GIVEN REQUEST 1:
Answer these questions using the passage on thunderstorm research:
(a) What are the bursts of high-energy radiation associated with thunderstorms called?
(b) Who leads the UCSC group that studies these bursts?
(c) What produces the gamma rays?
GIVEN REQUEST 2: In the records, copy out the lines starting at the line that contains "Click the School Details heading" and ending at the line that contains "Expand the Name".

SELECTED PASSAGE:
++++++++++

Today’s blog post marks the beginning of a series called ‘Postcards from Science’ which features science conducted by UCSC researchers in other parts of the world. The series will explore not only the details of the research, but also why the location is ideal, and what kinds of surprises and challenges the scientists encountered. Join us as we simultaneously explore groundbreaking research and our own planet.

Studying thunderstorms might evoke images of meteorologists analyzing weather patterns, chasing storms through the plains of the United States, or perhaps even Benjamin Franklin flying a kite. However, the discovery of bursts of high energy radiation associated with thunderstorms less than 30 years ago called for many more creative and novel techniques. These bursts, called terrestrial gamma-ray flashes (TGFs), are studied by researchers at UCSC. Physics Professor David Smith leads the group, which also includes current graduate student Greg Bowers.

The microphysics of TGFs is well understood, but characteristics of the flash are not. Essentially, you have an electric field in a thunder cloud, and electrons being accelerated in that field. The acceleration of electrons is what produces the gamma rays. “It’s pretty basic physics from that regard,” says Dr. Smith. “Why they’re bright and so sudden, is something that’s still pretty wild.” There are several models, and their group aims to differentiate between the models based on observations.

++++++++++

TASK MATERIAL:
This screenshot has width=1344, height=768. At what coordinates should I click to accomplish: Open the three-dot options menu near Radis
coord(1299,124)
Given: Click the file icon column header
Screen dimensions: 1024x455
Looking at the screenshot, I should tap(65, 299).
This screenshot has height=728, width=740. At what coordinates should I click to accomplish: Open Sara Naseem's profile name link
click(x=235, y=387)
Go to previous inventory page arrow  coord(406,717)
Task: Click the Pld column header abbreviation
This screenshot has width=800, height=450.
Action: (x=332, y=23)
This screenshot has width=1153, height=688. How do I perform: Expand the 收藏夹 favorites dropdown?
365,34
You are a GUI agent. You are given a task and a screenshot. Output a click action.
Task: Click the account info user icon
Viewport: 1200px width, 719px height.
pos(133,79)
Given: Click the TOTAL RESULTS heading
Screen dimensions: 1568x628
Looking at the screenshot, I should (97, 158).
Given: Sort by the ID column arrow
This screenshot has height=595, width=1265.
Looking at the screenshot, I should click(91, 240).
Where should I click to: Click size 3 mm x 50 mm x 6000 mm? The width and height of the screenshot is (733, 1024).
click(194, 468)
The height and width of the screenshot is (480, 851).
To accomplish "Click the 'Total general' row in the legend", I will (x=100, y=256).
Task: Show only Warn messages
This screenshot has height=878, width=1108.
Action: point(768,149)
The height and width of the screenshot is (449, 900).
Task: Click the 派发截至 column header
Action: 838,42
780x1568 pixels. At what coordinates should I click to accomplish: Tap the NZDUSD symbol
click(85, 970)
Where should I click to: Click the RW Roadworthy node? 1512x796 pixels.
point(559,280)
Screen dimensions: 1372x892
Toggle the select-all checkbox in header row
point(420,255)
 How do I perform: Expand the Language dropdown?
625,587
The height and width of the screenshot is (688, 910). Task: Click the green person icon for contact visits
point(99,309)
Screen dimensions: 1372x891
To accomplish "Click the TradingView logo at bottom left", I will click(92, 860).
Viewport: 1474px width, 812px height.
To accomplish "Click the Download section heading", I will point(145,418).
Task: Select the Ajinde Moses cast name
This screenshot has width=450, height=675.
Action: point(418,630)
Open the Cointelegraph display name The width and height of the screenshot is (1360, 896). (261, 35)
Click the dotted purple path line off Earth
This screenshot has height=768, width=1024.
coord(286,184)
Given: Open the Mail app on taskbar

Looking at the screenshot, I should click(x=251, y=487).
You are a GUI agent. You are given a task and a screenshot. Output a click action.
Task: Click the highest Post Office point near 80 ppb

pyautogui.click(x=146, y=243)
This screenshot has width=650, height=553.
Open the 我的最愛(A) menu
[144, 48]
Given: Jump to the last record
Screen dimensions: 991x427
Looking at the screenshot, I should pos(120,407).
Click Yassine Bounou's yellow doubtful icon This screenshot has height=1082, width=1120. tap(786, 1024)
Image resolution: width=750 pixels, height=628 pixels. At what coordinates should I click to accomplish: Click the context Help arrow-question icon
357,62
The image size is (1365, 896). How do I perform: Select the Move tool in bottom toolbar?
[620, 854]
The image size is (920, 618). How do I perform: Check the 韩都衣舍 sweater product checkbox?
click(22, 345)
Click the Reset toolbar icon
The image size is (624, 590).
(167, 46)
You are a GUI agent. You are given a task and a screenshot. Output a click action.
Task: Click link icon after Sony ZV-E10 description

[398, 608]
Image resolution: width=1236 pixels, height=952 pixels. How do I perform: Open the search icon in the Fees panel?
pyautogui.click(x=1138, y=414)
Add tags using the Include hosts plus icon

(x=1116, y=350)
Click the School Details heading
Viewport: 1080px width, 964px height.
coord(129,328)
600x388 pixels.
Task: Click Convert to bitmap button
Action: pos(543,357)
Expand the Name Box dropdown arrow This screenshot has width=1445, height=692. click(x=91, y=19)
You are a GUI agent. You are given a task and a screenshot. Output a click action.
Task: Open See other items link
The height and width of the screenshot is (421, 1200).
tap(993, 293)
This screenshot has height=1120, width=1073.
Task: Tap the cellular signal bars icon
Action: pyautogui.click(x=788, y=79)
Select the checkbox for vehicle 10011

++++++++++

OUTPUT 1:
(a) Terrestrial gamma-ray flashes (TGFs).
(b) Physics Professor David Smith.
(c) The acceleration of electrons in the electric field of a thunder cloud.

OUTPUT 2:
Click the School Details heading
Viewport: 1080px width, 964px height.
coord(129,328)
600x388 pixels.
Task: Click Convert to bitmap button
Action: pos(543,357)
Expand the Name Box dropdown arrow This screenshot has width=1445, height=692. click(x=91, y=19)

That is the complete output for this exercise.